Through me forbidden voices,
Voices of sexes and lusts, voices veiled and I remove the veil,
Voices indecent by me clarified and transfigured.
I do not press my fingers across my mouth,
I keep as delicate around the bowels as around the head and heart,
Copulation is no more rank to me than death is.
I believe in the flesh and the appetites,
Seeing, hearing, feeling, are miracles, and each part and tag of me is a miracle.
Divine am I inside and out, and I make holy whatever I touch or am touched from,
The scent of these armpits aroma finer than prayer,
This head more than churches, bibles, and all the creeds.

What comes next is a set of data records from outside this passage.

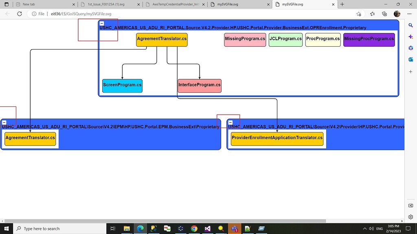Launch Visual Studio from the taskbar
Screen dimensions: 417x234
click(x=208, y=228)
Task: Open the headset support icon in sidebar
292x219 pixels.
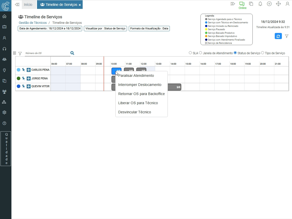Action: point(4,49)
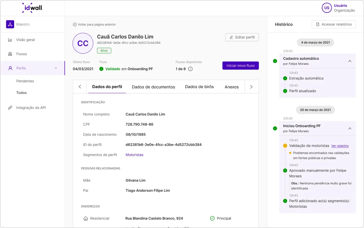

If I worship one thing more than another it shall be the spread of my own body, or any part of it,
Translucent mold of me it shall be you!
Shaded ledges and rests it shall be you!
Firm masculine colter it shall be you!
Whatever goes to the tilth of me it shall be you!
You my rich blood! you milky stream pale strippings of my life!

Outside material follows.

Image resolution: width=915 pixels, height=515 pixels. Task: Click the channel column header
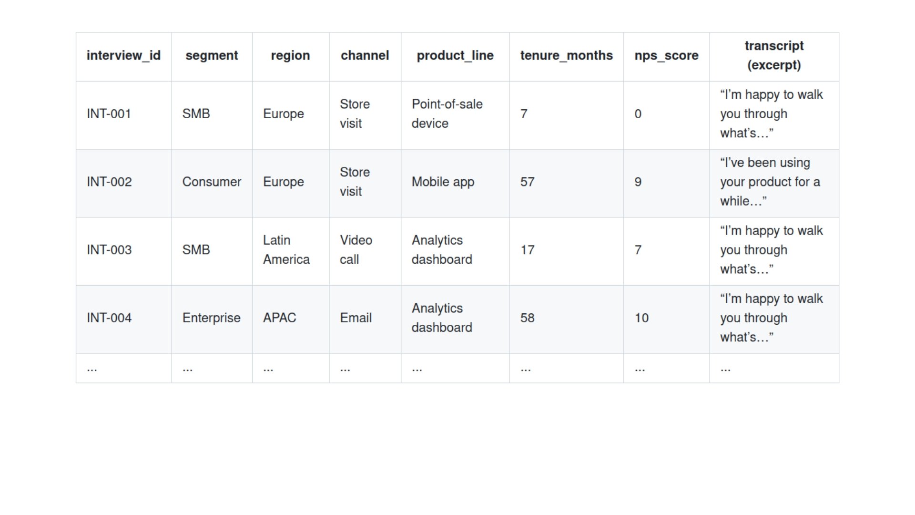[365, 56]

Breast that presses against other breasts it shall be you!
My brain it shall be your occult convolutions!
Root of washed sweet flag! timorous pond snipe! next of guarded duplicate eggs! it shall be you!
Mixed tussled hay of head, beard, brawn, it shall be you!
Trickling sap of maple, fiber of manly wheat, it shall be you!
Sun so generous it shall be you!
Vapors lighting and shading my face it shall be you!
You sweaty brooks and dews it shall be you!
Winds whose soft-tickling genitals rub against me it shall be you!
Broad muscular fields, branches of live oak, loving lounger in my winding paths, it shall be you!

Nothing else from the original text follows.